What you need to do: Count the lines in the records below that contain the string "pyautogui", matching case exactly. Reply with the number only.

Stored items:
------------------------------

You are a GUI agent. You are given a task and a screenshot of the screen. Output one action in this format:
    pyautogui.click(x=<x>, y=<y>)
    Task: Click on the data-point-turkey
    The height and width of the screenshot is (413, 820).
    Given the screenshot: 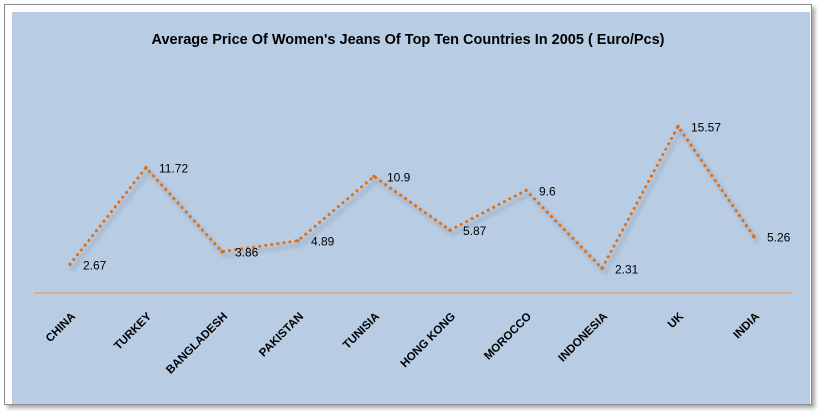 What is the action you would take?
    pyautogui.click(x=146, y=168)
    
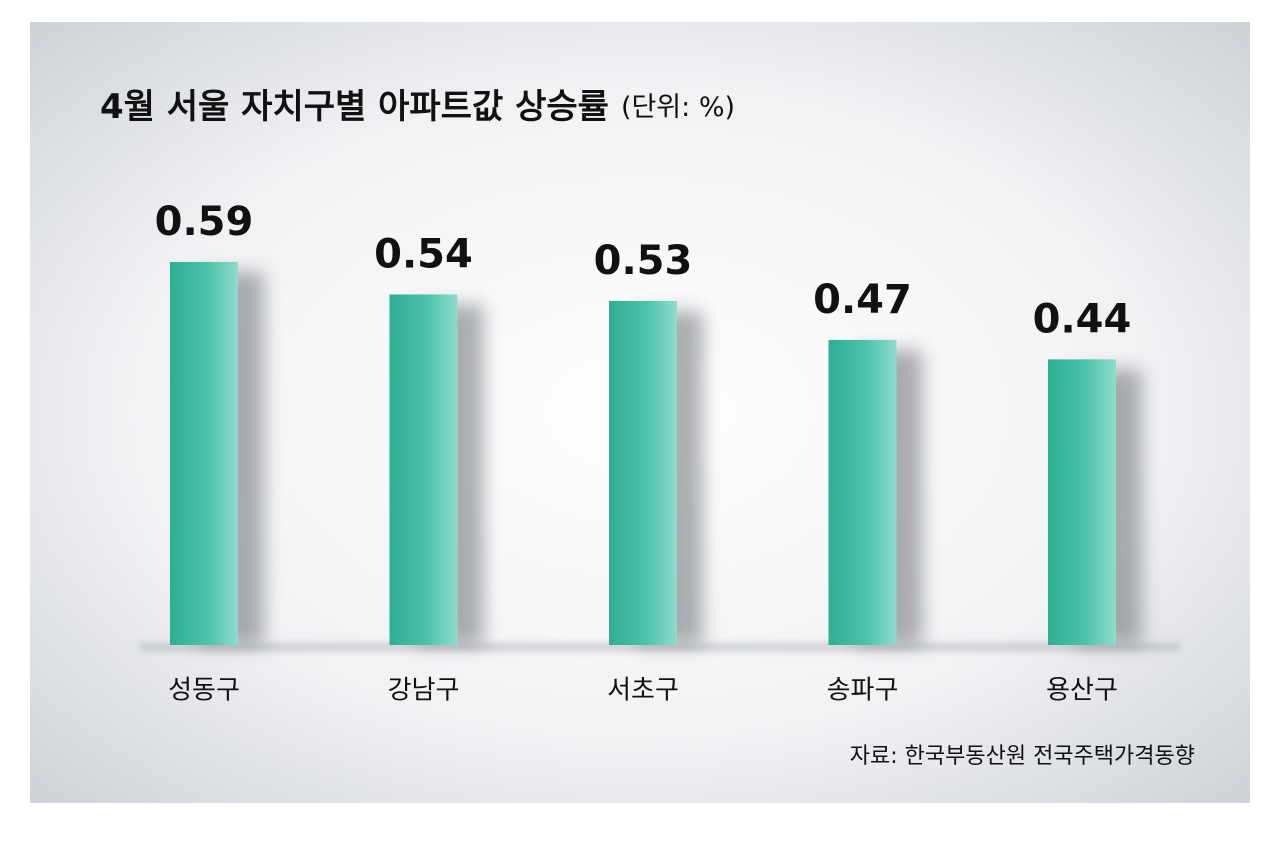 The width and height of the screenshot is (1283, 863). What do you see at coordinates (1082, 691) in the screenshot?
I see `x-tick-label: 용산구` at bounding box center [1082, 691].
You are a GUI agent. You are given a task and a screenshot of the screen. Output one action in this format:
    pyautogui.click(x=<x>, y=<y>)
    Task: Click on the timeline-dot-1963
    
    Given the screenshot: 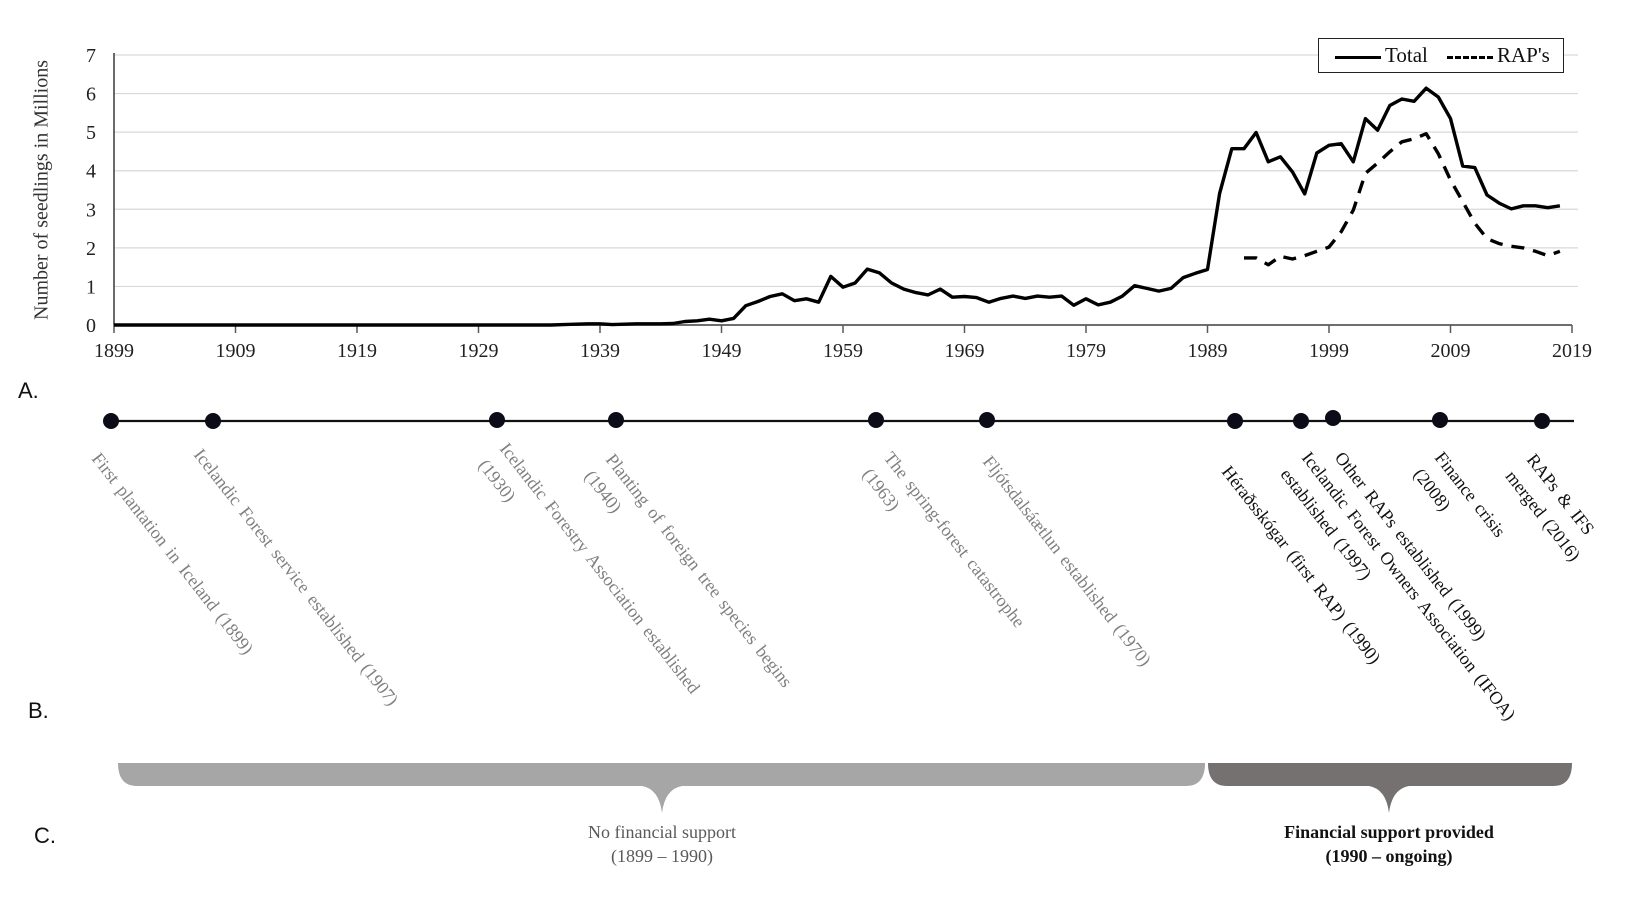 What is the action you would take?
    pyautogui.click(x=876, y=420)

------------------------------

Task response: 4